The reason it is the worst is because it is so pervasive and represents a huge waste of money and time—from staff, volunteers, and stakeholders who are asked to participate. This sin can be deadly, indeed, when board members or donors realize the hours they have wasted from making strategic plans that are never implemented. And for the attorneys on your Board, those are billable hours.
Why does this happen? I think the responsibility goes (in this order) to CEOs, Boards, and Consultants.
CEOs fall into the trap of knowing that they should do strategy, but they don’t know how. So, they call a consultant to tell them what to do. What they need to do first is to get at least minimally informed. Read a book or at least a few articles. Yes, I have free articles on my web site and I have a book—but there are lots of good books out there on strategy. If you don’t want to read mine, I’d suggest John Bryson’s. If you go into the process informed, then you can work with a consultant to make sure you get a final product that will help you lead and manage the organization for the coming years. You are the Chief Strategy Officer and you need to own the process.

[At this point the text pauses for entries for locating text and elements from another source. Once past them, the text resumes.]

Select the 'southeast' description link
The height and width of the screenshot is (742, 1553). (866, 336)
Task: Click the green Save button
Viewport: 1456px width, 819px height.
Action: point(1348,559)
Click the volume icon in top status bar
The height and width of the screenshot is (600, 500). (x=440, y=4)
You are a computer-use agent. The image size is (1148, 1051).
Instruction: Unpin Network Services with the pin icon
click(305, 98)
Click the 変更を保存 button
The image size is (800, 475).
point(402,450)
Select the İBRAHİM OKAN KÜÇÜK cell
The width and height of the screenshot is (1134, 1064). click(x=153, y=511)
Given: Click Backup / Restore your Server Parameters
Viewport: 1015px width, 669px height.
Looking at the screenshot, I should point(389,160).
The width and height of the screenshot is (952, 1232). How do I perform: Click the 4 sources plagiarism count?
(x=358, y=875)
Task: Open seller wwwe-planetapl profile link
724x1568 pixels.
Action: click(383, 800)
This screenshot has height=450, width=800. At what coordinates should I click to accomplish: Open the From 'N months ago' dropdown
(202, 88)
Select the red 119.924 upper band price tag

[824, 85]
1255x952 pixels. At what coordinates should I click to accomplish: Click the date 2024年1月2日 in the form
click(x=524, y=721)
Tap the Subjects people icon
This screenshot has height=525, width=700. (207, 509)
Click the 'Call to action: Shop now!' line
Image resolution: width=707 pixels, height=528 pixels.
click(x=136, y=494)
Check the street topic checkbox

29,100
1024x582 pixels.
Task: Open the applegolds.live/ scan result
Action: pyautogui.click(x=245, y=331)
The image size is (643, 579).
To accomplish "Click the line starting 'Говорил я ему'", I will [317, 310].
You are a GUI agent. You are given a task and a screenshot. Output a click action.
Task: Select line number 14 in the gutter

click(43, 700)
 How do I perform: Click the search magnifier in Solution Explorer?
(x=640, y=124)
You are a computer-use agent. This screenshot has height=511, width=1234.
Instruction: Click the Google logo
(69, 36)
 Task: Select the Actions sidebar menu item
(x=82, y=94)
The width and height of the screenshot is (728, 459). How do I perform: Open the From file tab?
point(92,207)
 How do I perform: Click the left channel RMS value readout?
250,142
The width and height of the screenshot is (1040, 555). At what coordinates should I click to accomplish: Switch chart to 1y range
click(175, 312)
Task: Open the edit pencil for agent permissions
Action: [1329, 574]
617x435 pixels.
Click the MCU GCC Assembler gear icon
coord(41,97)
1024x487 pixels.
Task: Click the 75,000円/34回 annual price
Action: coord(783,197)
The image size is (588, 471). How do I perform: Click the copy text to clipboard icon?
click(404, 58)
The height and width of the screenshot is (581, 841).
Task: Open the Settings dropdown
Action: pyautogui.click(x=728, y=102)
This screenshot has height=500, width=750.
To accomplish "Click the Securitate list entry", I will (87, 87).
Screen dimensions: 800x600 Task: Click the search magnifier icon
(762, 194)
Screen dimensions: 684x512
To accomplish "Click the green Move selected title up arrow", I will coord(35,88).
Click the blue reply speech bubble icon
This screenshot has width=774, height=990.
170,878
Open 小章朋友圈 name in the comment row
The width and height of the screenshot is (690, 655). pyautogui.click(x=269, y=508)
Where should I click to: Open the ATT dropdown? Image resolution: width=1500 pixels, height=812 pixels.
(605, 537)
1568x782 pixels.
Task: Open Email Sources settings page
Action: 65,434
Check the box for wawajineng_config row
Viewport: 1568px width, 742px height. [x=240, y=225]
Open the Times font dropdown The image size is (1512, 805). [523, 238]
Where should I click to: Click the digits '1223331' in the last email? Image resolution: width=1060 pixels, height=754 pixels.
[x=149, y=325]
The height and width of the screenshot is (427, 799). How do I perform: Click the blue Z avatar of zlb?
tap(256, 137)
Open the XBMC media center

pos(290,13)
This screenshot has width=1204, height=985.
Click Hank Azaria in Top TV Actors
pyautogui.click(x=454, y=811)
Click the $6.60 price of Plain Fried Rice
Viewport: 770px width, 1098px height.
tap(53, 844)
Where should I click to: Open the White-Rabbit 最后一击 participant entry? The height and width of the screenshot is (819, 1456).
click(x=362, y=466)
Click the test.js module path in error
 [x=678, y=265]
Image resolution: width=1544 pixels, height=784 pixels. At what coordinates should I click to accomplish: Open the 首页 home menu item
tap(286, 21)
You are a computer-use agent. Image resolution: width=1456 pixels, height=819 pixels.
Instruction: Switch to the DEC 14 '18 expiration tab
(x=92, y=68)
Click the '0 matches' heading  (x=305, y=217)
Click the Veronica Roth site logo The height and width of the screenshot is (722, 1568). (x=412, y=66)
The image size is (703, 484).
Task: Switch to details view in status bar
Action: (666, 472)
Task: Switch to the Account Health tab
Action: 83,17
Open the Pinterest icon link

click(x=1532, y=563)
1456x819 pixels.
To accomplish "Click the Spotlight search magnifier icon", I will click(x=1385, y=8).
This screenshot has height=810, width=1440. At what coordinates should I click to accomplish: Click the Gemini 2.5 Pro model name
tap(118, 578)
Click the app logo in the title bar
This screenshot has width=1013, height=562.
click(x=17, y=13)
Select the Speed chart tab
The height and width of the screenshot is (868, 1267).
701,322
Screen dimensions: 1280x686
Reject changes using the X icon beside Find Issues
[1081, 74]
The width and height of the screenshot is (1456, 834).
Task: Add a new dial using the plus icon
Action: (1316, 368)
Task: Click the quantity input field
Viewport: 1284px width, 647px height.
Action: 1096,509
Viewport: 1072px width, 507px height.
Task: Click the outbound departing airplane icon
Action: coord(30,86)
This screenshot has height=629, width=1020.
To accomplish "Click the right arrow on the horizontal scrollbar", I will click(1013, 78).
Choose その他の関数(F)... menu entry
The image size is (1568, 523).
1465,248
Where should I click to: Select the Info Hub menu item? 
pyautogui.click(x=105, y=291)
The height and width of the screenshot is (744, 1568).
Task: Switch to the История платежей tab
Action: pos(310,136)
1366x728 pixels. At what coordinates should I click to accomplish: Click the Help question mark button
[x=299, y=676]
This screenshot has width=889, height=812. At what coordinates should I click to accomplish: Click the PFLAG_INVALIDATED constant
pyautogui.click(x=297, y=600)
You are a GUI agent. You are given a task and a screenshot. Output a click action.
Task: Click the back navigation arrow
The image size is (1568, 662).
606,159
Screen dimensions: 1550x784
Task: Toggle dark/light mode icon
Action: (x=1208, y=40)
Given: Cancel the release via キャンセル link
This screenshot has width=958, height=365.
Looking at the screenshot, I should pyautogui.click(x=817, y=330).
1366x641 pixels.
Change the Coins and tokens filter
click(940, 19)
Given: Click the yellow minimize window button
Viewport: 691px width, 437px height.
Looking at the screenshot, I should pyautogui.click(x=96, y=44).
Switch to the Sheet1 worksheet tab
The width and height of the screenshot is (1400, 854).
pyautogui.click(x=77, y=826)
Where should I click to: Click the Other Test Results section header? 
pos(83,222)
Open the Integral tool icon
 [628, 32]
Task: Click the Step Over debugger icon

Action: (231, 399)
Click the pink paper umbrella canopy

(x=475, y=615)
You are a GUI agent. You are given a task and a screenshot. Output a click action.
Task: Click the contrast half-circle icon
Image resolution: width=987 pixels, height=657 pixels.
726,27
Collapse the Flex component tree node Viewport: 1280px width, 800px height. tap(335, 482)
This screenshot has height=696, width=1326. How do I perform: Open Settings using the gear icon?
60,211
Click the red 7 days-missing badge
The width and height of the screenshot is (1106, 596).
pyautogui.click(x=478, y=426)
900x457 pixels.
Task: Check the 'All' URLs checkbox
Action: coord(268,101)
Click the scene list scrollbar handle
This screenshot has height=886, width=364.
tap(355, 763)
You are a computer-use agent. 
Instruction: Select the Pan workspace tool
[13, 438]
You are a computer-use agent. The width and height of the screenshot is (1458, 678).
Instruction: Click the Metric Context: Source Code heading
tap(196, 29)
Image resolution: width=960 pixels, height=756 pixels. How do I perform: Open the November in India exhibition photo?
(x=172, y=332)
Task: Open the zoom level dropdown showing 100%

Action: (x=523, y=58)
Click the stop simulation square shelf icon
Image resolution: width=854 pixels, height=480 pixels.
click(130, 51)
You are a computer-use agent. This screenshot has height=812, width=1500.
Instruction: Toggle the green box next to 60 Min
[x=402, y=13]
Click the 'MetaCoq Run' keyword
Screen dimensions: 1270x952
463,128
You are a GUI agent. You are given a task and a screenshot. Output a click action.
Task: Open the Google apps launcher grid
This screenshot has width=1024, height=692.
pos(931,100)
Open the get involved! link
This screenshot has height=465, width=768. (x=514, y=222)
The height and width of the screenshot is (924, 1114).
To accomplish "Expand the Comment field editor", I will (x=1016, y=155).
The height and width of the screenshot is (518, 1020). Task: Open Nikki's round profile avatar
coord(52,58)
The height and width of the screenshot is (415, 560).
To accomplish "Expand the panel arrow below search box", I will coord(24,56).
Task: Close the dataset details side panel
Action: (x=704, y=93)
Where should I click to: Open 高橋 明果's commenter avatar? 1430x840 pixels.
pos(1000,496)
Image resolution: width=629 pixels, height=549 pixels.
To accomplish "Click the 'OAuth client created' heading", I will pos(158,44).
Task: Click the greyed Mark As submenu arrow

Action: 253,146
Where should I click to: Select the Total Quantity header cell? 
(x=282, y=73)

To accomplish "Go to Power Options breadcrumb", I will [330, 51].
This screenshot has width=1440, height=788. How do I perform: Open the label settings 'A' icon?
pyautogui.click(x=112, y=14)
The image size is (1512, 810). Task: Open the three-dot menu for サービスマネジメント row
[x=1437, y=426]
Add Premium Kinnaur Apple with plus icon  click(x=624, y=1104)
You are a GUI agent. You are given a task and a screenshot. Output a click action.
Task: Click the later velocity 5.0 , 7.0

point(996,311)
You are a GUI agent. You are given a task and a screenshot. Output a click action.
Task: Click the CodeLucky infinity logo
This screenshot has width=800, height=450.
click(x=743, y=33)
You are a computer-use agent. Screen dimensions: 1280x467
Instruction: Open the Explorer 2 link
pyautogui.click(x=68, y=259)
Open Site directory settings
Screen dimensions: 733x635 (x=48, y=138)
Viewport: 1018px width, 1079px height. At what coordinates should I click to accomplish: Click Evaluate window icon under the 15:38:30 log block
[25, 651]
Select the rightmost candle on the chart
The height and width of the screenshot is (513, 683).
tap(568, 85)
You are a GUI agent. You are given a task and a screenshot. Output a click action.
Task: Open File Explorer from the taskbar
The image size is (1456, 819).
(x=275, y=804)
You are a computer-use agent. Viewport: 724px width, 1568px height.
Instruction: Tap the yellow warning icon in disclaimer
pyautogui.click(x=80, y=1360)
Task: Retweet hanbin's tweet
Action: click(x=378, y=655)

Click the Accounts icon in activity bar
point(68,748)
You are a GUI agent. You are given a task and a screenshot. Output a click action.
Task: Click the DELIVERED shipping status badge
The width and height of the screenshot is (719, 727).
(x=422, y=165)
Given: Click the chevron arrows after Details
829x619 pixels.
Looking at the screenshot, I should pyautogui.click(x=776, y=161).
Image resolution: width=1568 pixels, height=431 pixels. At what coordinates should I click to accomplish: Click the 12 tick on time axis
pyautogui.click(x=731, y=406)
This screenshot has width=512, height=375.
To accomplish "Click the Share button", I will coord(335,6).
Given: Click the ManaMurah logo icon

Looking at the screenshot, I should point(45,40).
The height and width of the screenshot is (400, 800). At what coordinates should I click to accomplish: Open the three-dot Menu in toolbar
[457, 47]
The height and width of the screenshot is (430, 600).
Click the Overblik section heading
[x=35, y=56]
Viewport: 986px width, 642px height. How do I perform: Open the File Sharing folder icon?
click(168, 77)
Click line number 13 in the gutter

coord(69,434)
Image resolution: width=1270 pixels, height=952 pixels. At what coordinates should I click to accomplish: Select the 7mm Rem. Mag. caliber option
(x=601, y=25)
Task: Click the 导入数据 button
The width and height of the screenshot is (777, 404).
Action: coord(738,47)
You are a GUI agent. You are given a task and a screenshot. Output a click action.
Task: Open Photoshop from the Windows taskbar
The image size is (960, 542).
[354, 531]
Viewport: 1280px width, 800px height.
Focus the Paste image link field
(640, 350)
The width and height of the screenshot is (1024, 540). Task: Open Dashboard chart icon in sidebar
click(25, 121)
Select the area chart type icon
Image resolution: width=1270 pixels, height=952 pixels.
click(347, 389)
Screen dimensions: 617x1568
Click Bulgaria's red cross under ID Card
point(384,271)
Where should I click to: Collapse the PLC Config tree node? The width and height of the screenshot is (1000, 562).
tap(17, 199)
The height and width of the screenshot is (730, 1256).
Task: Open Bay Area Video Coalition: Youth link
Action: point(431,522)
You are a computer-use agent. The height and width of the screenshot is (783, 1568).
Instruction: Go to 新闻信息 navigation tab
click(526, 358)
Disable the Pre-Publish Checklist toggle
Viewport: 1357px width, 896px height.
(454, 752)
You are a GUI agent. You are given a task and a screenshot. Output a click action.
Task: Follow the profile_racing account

Boards need to be engaged in the strategy process and hold the CEO accountable for actually implementing the plan. Even the worst strategic plans I have seen can be turned into actionable ideas by adding specific, measurable goals—for example.
Consultants—my sisters and brothers—shame on us when we let CEOs rely on us too much. We know we are leaving town after the ink dries on the last flip chart page. We can’t leave these folks hanging out there like this. We need to push CEOs up front on what kind of final product will really help them run the organization. My approach includes the idea that I don’t write up the final product. We finish the core elements of the strategy together, but the CEO and senior staff need to figure out how to write it up for their different audiences. Of course I collaborate with them on how this is done, but it is their plan—not mine. It needs to be written in their voice.
Nonprofits need to heal themselves from this deadly sin by getting informed, taking responsibility for the process, and holding one another accountable for actually implementing the strategy. And don’t hire consultants to create a plan for you. Hire them to collaborate with you to assist in creating your plan.